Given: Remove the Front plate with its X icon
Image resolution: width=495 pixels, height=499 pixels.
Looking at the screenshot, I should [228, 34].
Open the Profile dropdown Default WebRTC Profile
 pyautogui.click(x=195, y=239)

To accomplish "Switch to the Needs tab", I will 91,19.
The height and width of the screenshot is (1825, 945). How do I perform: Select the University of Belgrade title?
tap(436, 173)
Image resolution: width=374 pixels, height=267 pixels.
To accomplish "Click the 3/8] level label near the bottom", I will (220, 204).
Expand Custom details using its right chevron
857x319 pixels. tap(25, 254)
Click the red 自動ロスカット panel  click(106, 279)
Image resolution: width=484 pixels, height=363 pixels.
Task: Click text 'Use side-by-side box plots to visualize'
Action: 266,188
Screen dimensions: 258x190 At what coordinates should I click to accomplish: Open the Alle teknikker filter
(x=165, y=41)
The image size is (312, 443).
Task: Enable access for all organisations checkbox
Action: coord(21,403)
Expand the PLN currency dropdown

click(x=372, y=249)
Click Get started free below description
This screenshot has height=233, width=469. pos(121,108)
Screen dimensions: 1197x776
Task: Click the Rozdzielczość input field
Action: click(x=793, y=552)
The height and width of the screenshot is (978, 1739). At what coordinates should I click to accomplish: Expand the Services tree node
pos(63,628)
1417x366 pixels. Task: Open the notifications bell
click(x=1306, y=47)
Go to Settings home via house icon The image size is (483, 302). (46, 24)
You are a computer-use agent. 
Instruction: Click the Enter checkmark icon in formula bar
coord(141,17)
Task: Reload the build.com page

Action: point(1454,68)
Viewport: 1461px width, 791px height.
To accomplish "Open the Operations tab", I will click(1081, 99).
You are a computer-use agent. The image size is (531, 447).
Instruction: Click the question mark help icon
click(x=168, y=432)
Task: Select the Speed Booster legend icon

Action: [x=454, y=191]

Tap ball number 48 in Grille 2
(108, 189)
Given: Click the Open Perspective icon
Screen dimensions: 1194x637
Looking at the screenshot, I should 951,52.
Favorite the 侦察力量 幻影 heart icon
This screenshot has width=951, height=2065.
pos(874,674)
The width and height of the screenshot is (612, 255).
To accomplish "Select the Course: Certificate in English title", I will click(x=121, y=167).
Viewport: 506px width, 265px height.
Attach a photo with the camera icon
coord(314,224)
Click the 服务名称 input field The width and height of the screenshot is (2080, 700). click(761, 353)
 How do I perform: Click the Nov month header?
- - - - -
**What the exercise asks**
Output the data exactly, from the first line through the line that holds "Viewport: 1461px width, 791px height.", so that no later line appears.

**Task output**
Given: Remove the Front plate with its X icon
Image resolution: width=495 pixels, height=499 pixels.
Looking at the screenshot, I should [228, 34].
Open the Profile dropdown Default WebRTC Profile
 pyautogui.click(x=195, y=239)

To accomplish "Switch to the Needs tab", I will 91,19.
The height and width of the screenshot is (1825, 945). How do I perform: Select the University of Belgrade title?
tap(436, 173)
Image resolution: width=374 pixels, height=267 pixels.
To accomplish "Click the 3/8] level label near the bottom", I will (220, 204).
Expand Custom details using its right chevron
857x319 pixels. tap(25, 254)
Click the red 自動ロスカット panel  click(106, 279)
Image resolution: width=484 pixels, height=363 pixels.
Task: Click text 'Use side-by-side box plots to visualize'
Action: 266,188
Screen dimensions: 258x190 At what coordinates should I click to accomplish: Open the Alle teknikker filter
(x=165, y=41)
The image size is (312, 443).
Task: Enable access for all organisations checkbox
Action: coord(21,403)
Expand the PLN currency dropdown

click(x=372, y=249)
Click Get started free below description
This screenshot has height=233, width=469. pos(121,108)
Screen dimensions: 1197x776
Task: Click the Rozdzielczość input field
Action: click(x=793, y=552)
The height and width of the screenshot is (978, 1739). At what coordinates should I click to accomplish: Expand the Services tree node
pos(63,628)
1417x366 pixels. Task: Open the notifications bell
click(x=1306, y=47)
Go to Settings home via house icon The image size is (483, 302). (46, 24)
You are a computer-use agent. 
Instruction: Click the Enter checkmark icon in formula bar
coord(141,17)
Task: Reload the build.com page

Action: point(1454,68)
Viewport: 1461px width, 791px height.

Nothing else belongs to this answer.